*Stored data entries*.
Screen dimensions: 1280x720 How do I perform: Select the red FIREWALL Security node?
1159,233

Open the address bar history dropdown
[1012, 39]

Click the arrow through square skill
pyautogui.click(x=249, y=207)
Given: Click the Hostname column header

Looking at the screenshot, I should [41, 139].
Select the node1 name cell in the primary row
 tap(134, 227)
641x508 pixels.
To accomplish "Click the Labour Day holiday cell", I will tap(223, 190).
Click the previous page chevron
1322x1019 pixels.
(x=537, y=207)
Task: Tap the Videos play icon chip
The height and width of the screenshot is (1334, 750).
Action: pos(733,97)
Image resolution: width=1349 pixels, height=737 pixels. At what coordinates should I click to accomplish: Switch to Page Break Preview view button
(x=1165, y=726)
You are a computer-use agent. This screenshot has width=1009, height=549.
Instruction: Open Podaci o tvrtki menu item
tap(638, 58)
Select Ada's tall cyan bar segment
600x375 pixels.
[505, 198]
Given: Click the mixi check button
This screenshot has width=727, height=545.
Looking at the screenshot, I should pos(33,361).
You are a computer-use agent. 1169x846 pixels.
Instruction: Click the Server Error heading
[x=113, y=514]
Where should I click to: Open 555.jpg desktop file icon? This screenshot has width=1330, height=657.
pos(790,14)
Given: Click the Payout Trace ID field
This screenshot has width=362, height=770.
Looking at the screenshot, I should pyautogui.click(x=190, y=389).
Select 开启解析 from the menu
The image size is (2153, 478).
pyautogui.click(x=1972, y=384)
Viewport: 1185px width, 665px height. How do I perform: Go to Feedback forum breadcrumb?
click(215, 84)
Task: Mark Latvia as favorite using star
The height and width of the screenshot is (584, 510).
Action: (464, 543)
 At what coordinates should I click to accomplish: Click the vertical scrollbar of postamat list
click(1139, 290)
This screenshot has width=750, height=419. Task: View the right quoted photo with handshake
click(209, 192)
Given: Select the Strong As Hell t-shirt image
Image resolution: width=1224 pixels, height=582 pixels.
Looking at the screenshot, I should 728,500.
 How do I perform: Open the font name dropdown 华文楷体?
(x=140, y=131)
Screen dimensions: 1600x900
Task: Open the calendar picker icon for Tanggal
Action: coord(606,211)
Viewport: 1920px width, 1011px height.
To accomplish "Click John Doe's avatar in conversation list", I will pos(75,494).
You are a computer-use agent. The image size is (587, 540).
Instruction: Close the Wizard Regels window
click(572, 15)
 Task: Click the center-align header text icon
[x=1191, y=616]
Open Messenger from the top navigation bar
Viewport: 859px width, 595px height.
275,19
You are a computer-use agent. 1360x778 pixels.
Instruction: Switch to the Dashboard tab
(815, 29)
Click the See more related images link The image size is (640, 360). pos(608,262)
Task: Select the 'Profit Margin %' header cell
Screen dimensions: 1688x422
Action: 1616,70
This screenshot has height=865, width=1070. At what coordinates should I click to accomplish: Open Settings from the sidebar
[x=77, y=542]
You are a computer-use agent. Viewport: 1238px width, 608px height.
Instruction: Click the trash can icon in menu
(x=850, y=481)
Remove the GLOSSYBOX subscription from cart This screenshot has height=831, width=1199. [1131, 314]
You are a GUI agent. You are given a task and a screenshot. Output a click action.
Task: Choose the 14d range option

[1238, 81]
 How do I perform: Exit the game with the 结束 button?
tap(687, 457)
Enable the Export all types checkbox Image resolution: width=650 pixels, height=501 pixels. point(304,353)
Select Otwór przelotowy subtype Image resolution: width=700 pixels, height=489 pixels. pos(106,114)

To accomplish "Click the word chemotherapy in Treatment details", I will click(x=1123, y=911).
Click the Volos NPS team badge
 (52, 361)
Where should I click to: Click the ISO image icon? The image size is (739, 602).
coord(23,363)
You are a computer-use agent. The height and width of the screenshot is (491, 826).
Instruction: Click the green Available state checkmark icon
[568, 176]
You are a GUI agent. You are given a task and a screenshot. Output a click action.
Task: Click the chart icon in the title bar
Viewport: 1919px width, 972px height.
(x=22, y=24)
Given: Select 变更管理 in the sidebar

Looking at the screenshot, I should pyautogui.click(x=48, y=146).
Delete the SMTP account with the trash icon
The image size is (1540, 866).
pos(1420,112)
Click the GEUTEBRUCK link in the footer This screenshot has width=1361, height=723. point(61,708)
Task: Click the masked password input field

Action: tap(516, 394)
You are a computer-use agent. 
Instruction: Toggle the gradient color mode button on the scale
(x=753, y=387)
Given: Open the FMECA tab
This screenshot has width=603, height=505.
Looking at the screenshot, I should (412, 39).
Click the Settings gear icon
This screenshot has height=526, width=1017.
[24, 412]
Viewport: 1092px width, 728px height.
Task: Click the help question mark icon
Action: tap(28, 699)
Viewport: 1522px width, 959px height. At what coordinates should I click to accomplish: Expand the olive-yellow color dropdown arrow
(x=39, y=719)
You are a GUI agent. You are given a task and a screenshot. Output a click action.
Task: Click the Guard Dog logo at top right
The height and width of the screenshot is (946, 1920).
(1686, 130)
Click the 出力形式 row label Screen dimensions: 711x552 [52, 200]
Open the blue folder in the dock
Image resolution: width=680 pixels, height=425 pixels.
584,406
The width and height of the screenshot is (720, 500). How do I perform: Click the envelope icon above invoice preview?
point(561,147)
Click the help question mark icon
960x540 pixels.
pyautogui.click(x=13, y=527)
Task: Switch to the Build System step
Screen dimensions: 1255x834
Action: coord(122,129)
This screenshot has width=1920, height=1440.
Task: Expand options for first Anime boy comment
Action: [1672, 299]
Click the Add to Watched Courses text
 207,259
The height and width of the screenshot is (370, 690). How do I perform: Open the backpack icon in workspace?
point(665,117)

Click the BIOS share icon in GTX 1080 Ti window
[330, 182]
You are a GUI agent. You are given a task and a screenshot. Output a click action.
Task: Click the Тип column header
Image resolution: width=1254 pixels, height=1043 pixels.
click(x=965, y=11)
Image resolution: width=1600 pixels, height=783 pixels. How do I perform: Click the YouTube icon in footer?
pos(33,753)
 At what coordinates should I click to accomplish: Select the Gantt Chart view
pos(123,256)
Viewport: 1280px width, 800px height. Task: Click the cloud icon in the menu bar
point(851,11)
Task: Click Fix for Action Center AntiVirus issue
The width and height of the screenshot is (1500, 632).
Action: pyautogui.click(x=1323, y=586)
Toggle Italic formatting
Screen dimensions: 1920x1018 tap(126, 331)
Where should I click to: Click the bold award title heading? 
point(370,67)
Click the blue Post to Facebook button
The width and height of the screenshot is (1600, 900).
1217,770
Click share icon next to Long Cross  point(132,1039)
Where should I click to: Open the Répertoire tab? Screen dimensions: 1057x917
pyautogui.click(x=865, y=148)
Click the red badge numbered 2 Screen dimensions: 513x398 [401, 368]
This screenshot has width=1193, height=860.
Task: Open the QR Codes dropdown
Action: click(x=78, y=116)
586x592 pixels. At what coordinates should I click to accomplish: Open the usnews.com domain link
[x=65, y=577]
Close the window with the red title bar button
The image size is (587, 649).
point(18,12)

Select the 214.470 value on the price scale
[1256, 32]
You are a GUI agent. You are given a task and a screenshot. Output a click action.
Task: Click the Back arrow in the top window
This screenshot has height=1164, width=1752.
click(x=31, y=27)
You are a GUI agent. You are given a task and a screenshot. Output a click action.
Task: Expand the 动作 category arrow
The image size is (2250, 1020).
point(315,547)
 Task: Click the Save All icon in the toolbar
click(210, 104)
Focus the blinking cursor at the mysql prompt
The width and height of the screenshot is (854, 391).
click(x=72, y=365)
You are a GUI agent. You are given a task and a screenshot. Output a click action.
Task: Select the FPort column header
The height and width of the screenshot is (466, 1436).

*Exercise objective*.
Return exactly the lines from the beginning of the data above through the one containing "Given: Click the Payout Trace ID field", please. Include both end lines and add nothing else.

*Response to this exercise*.
Screen dimensions: 1280x720 How do I perform: Select the red FIREWALL Security node?
1159,233

Open the address bar history dropdown
[1012, 39]

Click the arrow through square skill
pyautogui.click(x=249, y=207)
Given: Click the Hostname column header

Looking at the screenshot, I should [41, 139].
Select the node1 name cell in the primary row
 tap(134, 227)
641x508 pixels.
To accomplish "Click the Labour Day holiday cell", I will tap(223, 190).
Click the previous page chevron
1322x1019 pixels.
(x=537, y=207)
Task: Tap the Videos play icon chip
The height and width of the screenshot is (1334, 750).
Action: pos(733,97)
Image resolution: width=1349 pixels, height=737 pixels. At what coordinates should I click to accomplish: Switch to Page Break Preview view button
(x=1165, y=726)
You are a computer-use agent. This screenshot has width=1009, height=549.
Instruction: Open Podaci o tvrtki menu item
tap(638, 58)
Select Ada's tall cyan bar segment
600x375 pixels.
[505, 198]
Given: Click the mixi check button
This screenshot has width=727, height=545.
Looking at the screenshot, I should pos(33,361).
You are a computer-use agent. 1169x846 pixels.
Instruction: Click the Server Error heading
[x=113, y=514]
Where should I click to: Open 555.jpg desktop file icon? This screenshot has width=1330, height=657.
pos(790,14)
Given: Click the Payout Trace ID field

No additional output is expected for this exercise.